▶ DIRECTIONS
Once the records have been read, set every one down as it stands.
Top of RECORDS TO USE
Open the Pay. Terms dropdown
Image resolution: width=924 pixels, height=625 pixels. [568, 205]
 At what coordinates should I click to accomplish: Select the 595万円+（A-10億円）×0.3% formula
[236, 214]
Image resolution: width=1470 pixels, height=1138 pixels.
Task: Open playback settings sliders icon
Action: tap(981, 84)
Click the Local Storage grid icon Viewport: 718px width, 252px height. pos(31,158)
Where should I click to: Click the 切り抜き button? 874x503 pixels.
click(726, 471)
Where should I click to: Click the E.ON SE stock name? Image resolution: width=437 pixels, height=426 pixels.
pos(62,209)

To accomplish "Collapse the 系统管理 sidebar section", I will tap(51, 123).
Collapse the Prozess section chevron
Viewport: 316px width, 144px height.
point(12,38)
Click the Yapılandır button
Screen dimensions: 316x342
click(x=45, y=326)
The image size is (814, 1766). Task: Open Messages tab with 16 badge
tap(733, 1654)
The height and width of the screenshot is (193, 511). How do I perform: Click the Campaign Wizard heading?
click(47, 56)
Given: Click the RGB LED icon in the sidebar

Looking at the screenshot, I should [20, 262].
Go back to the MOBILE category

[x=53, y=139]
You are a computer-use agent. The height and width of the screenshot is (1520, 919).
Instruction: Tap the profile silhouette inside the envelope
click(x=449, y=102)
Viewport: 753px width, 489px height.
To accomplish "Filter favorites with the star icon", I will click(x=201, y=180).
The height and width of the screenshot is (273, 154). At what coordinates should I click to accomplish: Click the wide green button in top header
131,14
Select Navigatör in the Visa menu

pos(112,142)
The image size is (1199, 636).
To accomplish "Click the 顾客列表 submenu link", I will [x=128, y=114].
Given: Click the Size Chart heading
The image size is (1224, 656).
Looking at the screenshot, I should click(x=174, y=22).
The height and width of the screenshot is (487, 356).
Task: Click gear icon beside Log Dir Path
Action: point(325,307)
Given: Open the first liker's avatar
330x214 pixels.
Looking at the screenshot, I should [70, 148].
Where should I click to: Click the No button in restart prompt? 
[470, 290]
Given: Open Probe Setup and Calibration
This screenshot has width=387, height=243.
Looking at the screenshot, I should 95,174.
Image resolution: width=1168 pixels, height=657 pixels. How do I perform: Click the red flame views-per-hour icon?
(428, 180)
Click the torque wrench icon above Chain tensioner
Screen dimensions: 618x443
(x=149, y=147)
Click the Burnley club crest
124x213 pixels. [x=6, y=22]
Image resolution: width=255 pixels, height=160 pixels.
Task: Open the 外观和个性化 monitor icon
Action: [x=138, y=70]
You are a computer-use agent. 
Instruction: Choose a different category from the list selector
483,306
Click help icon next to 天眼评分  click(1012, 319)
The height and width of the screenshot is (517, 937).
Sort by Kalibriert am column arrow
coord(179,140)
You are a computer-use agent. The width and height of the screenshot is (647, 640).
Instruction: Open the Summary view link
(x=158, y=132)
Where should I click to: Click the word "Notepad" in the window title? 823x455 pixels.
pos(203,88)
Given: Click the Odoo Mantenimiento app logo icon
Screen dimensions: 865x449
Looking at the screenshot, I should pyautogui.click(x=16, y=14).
Bottom of RECORDS TO USE
▶ TASK SOLUTION
Open the Pay. Terms dropdown
Image resolution: width=924 pixels, height=625 pixels. [568, 205]
 At what coordinates should I click to accomplish: Select the 595万円+（A-10億円）×0.3% formula
[236, 214]
Image resolution: width=1470 pixels, height=1138 pixels.
Task: Open playback settings sliders icon
Action: tap(981, 84)
Click the Local Storage grid icon Viewport: 718px width, 252px height. pos(31,158)
Where should I click to: Click the 切り抜き button? 874x503 pixels.
click(726, 471)
Where should I click to: Click the E.ON SE stock name? Image resolution: width=437 pixels, height=426 pixels.
pos(62,209)

To accomplish "Collapse the 系统管理 sidebar section", I will tap(51, 123).
Collapse the Prozess section chevron
Viewport: 316px width, 144px height.
point(12,38)
Click the Yapılandır button
Screen dimensions: 316x342
click(x=45, y=326)
The image size is (814, 1766). Task: Open Messages tab with 16 badge
tap(733, 1654)
The height and width of the screenshot is (193, 511). How do I perform: Click the Campaign Wizard heading?
click(47, 56)
Given: Click the RGB LED icon in the sidebar

Looking at the screenshot, I should [20, 262].
Go back to the MOBILE category

[x=53, y=139]
You are a computer-use agent. The height and width of the screenshot is (1520, 919).
Instruction: Tap the profile silhouette inside the envelope
click(x=449, y=102)
Viewport: 753px width, 489px height.
To accomplish "Filter favorites with the star icon", I will click(x=201, y=180).
The height and width of the screenshot is (273, 154). At what coordinates should I click to accomplish: Click the wide green button in top header
131,14
Select Navigatör in the Visa menu

pos(112,142)
The image size is (1199, 636).
To accomplish "Click the 顾客列表 submenu link", I will [x=128, y=114].
Given: Click the Size Chart heading
The image size is (1224, 656).
Looking at the screenshot, I should click(x=174, y=22).
The height and width of the screenshot is (487, 356).
Task: Click gear icon beside Log Dir Path
Action: point(325,307)
Given: Open the first liker's avatar
330x214 pixels.
Looking at the screenshot, I should [70, 148].
Where should I click to: Click the No button in restart prompt? 
[470, 290]
Given: Open Probe Setup and Calibration
This screenshot has width=387, height=243.
Looking at the screenshot, I should 95,174.
Image resolution: width=1168 pixels, height=657 pixels. How do I perform: Click the red flame views-per-hour icon?
(428, 180)
Click the torque wrench icon above Chain tensioner
Screen dimensions: 618x443
(x=149, y=147)
Click the Burnley club crest
124x213 pixels. [x=6, y=22]
Image resolution: width=255 pixels, height=160 pixels.
Task: Open the 外观和个性化 monitor icon
Action: [x=138, y=70]
You are a computer-use agent. 
Instruction: Choose a different category from the list selector
483,306
Click help icon next to 天眼评分  click(1012, 319)
The height and width of the screenshot is (517, 937).
Sort by Kalibriert am column arrow
coord(179,140)
You are a computer-use agent. The width and height of the screenshot is (647, 640).
Instruction: Open the Summary view link
(x=158, y=132)
Where should I click to: Click the word "Notepad" in the window title? 823x455 pixels.
pos(203,88)
Given: Click the Odoo Mantenimiento app logo icon
Screen dimensions: 865x449
Looking at the screenshot, I should pyautogui.click(x=16, y=14).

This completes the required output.